Work item> Make an exact transcript of the lines in the data below, starting with the one containing "Accept [button] (202, 985)" and going on through the one containing "Kartellrecht (1023, 569)", with both included and the pictures left out.

Raw data>
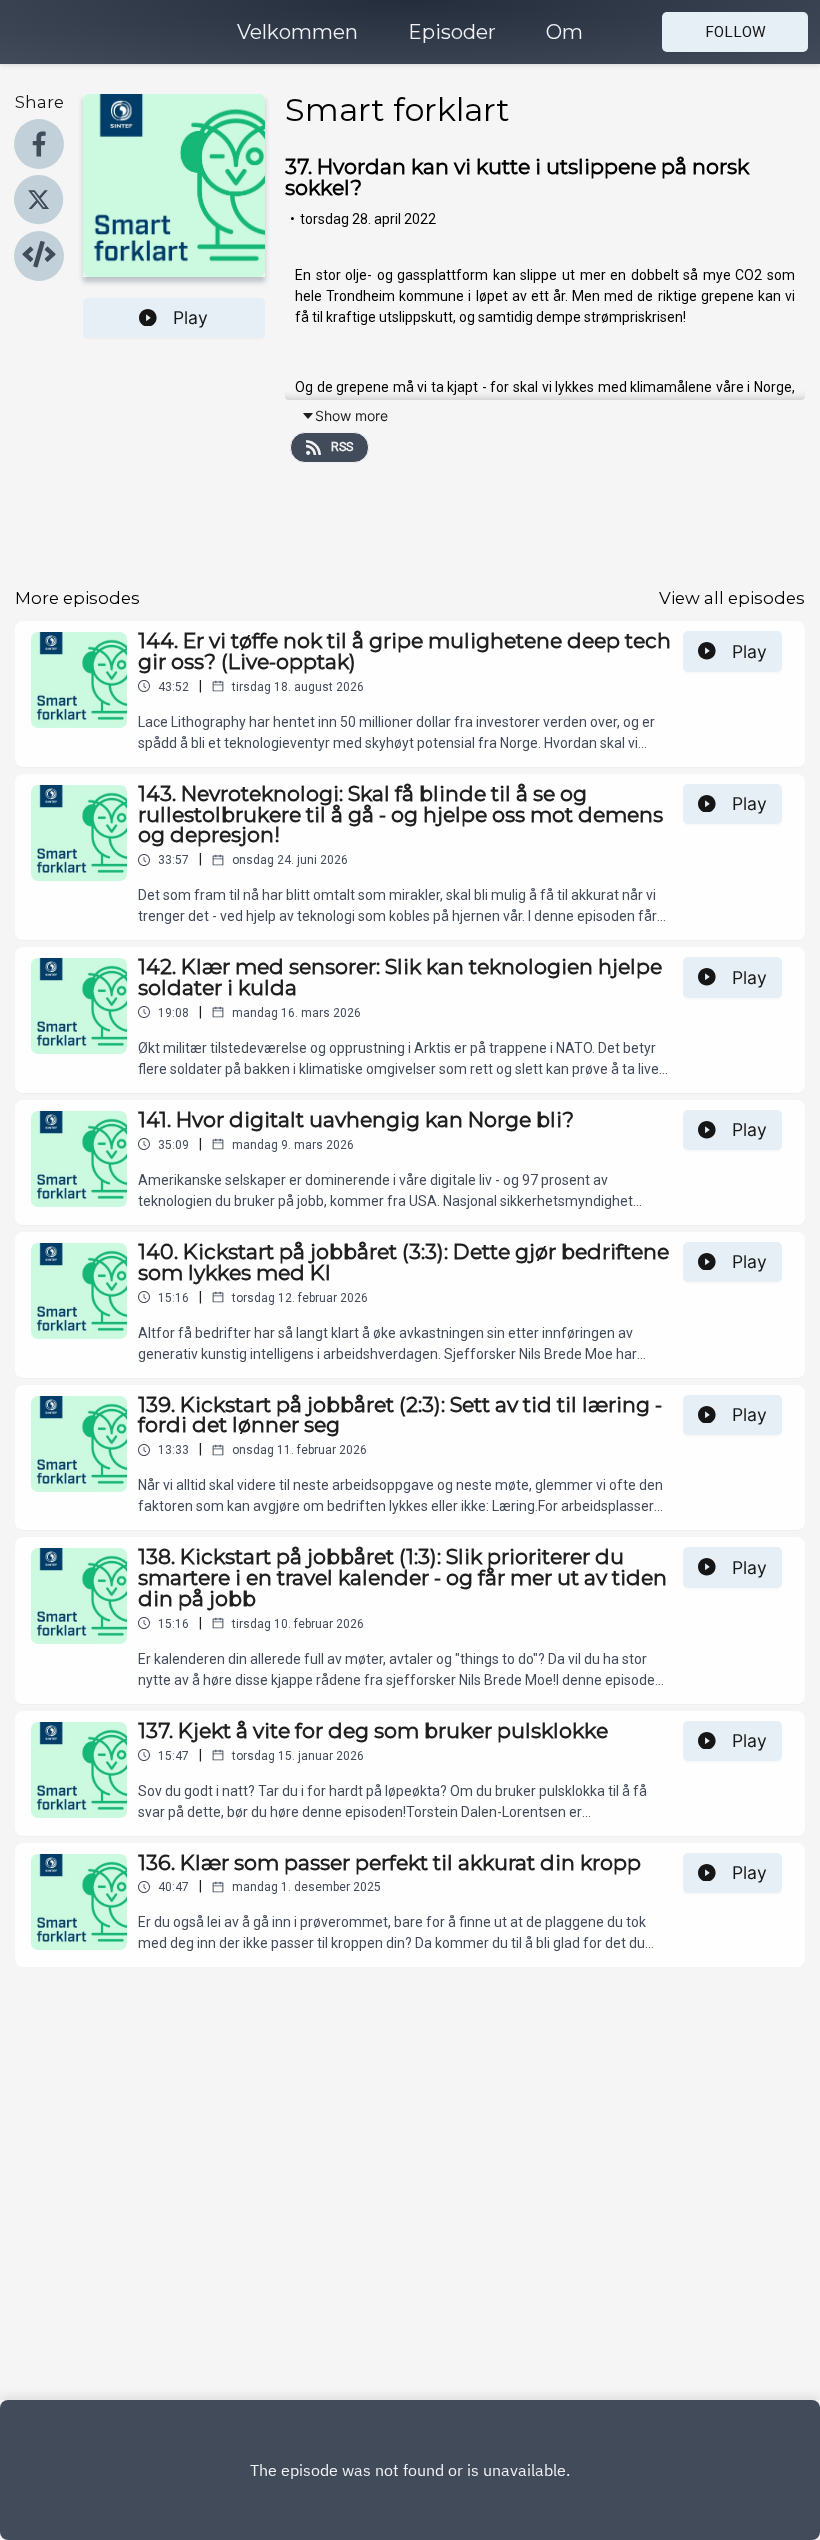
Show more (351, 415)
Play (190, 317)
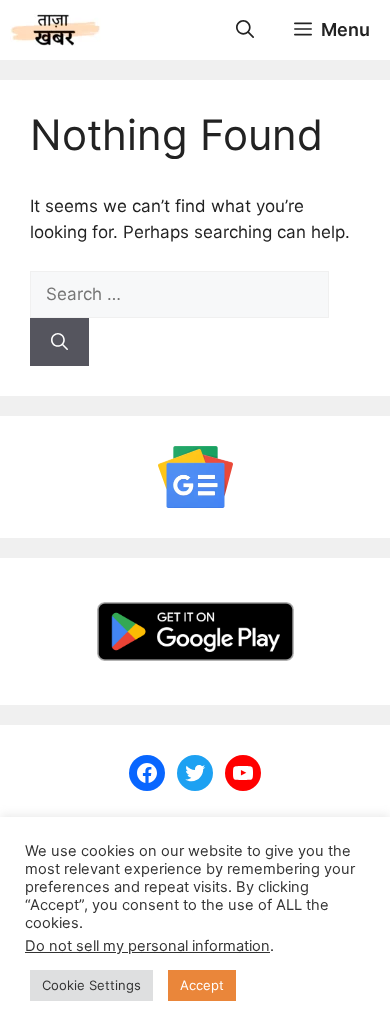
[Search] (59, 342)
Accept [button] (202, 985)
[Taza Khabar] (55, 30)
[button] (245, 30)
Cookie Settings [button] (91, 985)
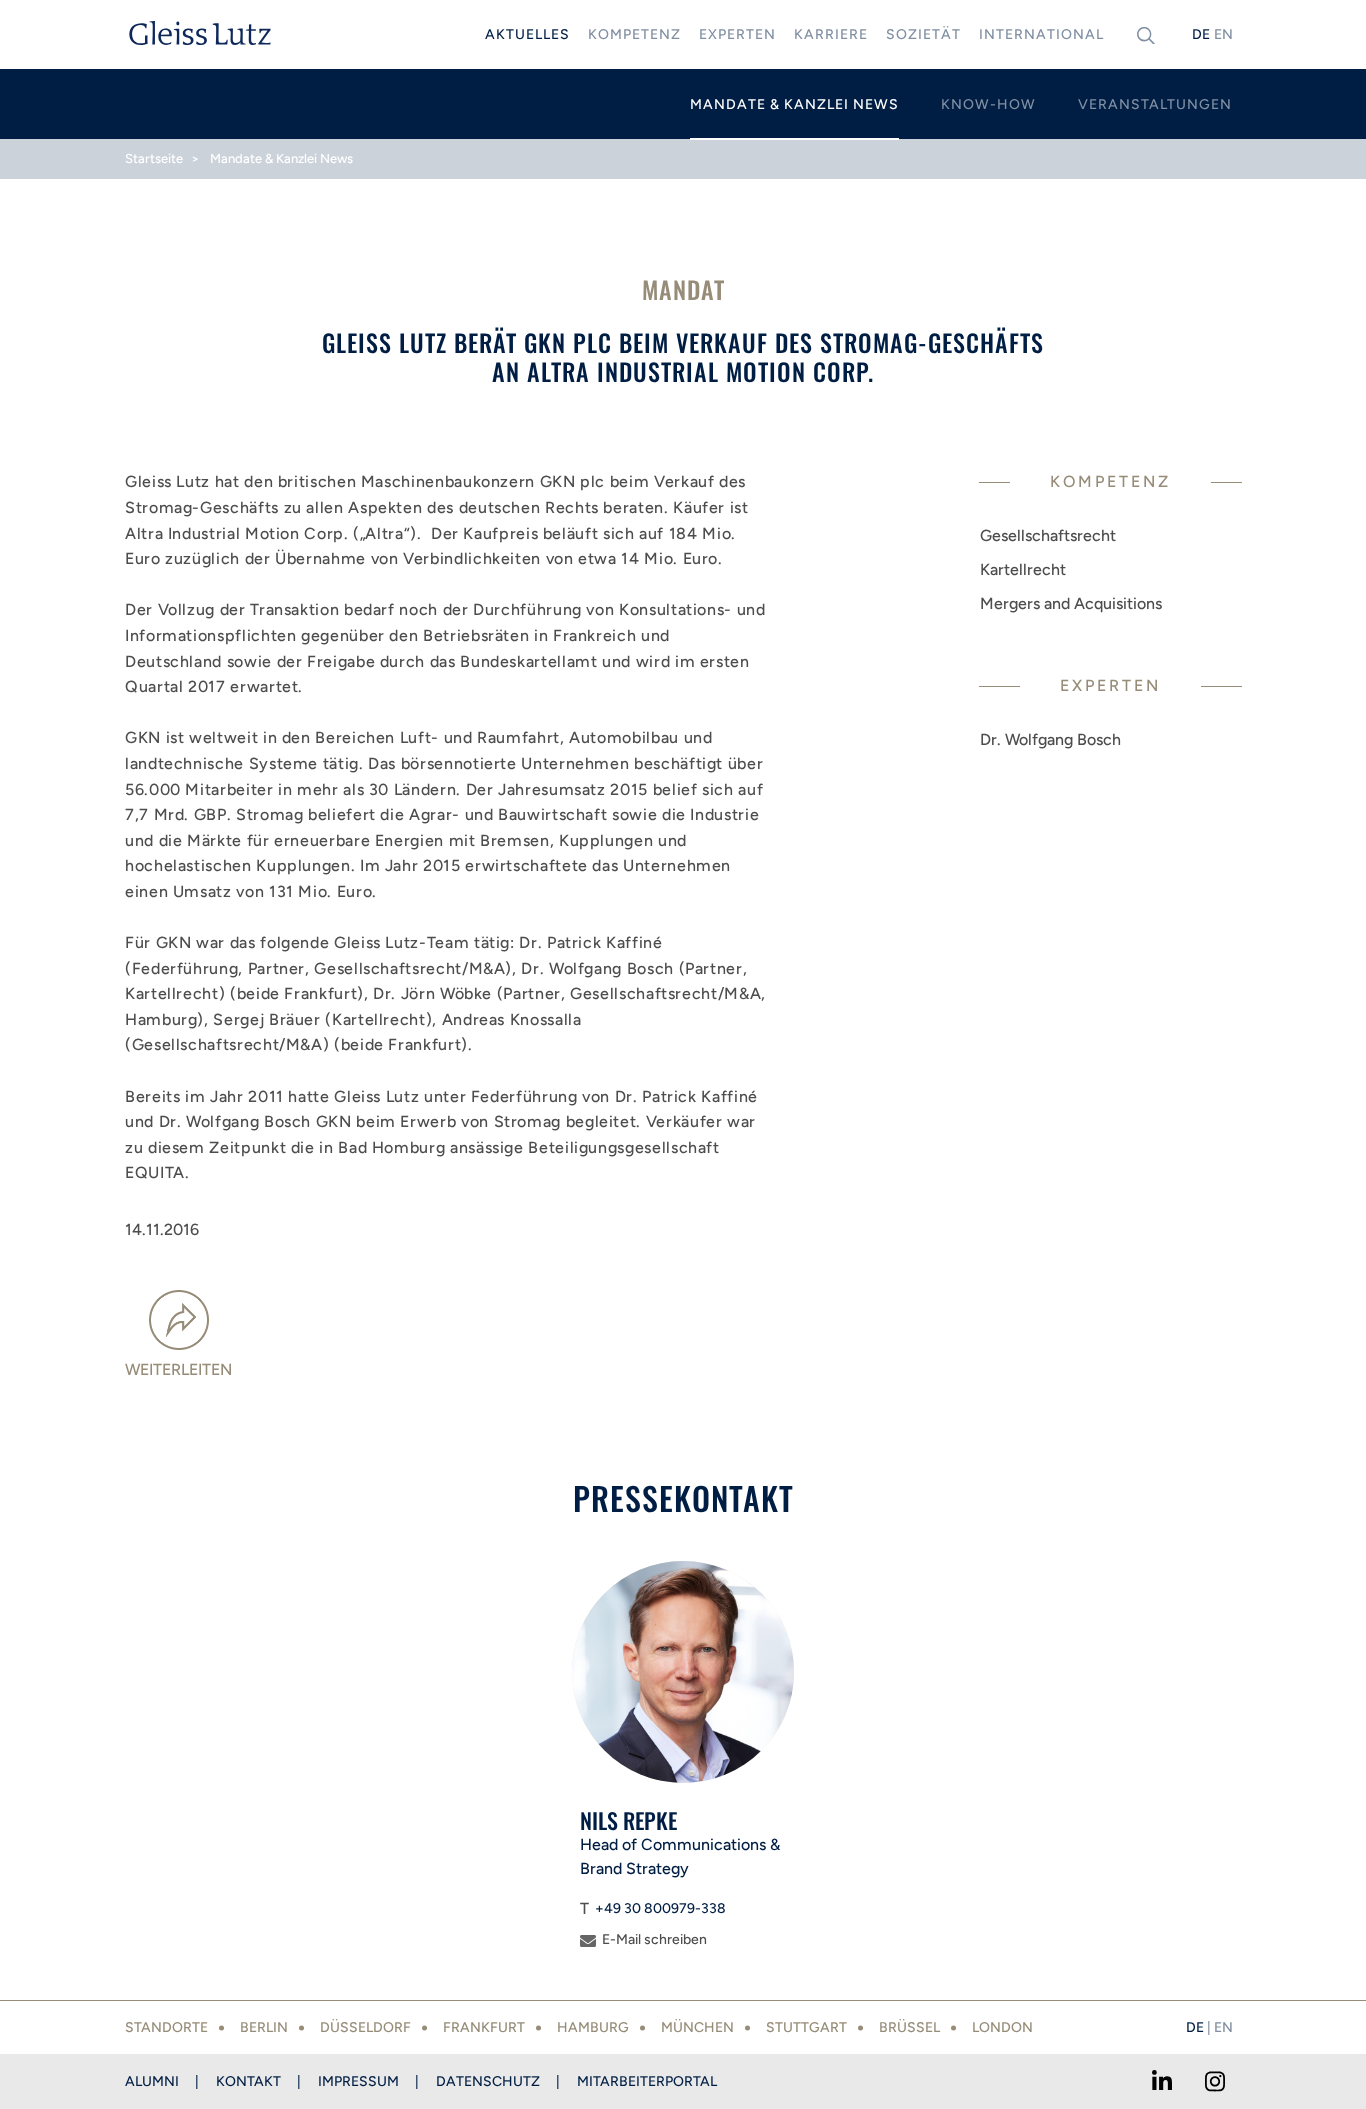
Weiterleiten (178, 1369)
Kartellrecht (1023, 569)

--

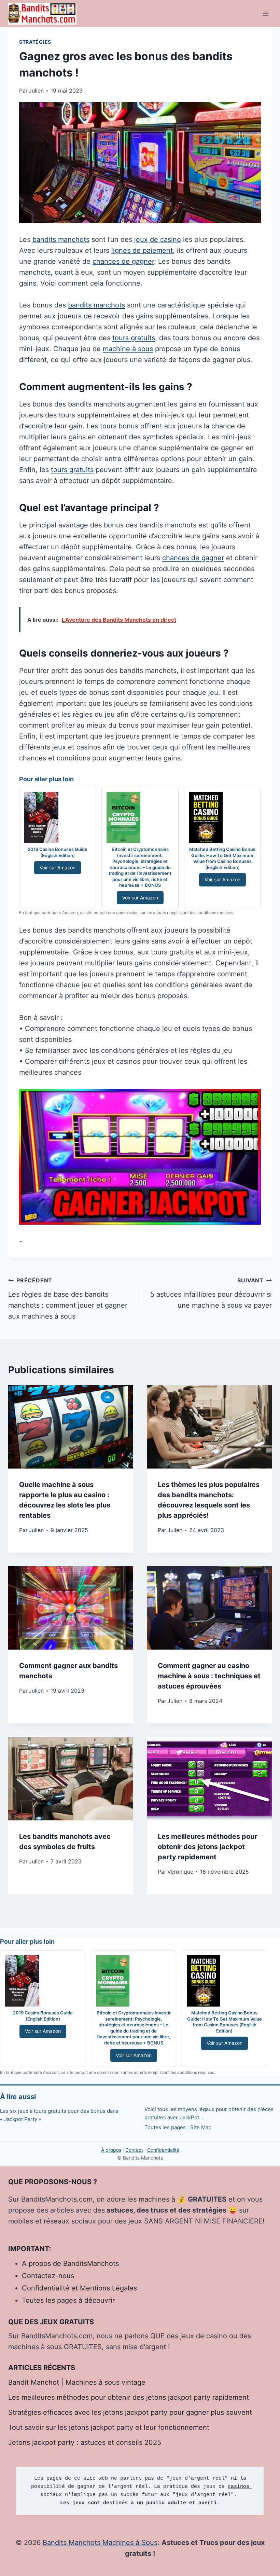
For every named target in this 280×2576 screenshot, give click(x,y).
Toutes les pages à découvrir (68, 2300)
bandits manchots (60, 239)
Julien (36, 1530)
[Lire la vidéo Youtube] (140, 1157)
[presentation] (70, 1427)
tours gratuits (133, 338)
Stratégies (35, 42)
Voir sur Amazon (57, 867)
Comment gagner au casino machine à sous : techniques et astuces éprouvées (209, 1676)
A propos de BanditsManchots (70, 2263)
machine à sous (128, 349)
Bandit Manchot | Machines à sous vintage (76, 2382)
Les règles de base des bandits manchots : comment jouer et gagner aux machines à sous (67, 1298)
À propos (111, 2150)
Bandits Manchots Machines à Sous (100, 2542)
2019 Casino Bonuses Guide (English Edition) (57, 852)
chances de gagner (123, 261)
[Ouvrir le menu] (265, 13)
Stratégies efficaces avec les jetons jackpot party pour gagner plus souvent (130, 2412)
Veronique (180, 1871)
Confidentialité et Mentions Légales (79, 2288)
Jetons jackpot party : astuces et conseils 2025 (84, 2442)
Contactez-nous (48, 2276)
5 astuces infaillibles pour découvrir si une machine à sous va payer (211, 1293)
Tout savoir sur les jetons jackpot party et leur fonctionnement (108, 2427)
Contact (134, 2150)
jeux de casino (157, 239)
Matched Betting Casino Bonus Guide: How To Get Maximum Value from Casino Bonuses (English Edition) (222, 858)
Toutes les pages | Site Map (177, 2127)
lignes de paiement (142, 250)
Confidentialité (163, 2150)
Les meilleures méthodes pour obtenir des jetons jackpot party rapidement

Task result>
Accept [button] (202, 985)
[Taza Khabar] (55, 30)
[button] (245, 30)
Cookie Settings [button] (91, 985)
Weiterleiten (178, 1369)
Kartellrecht (1023, 569)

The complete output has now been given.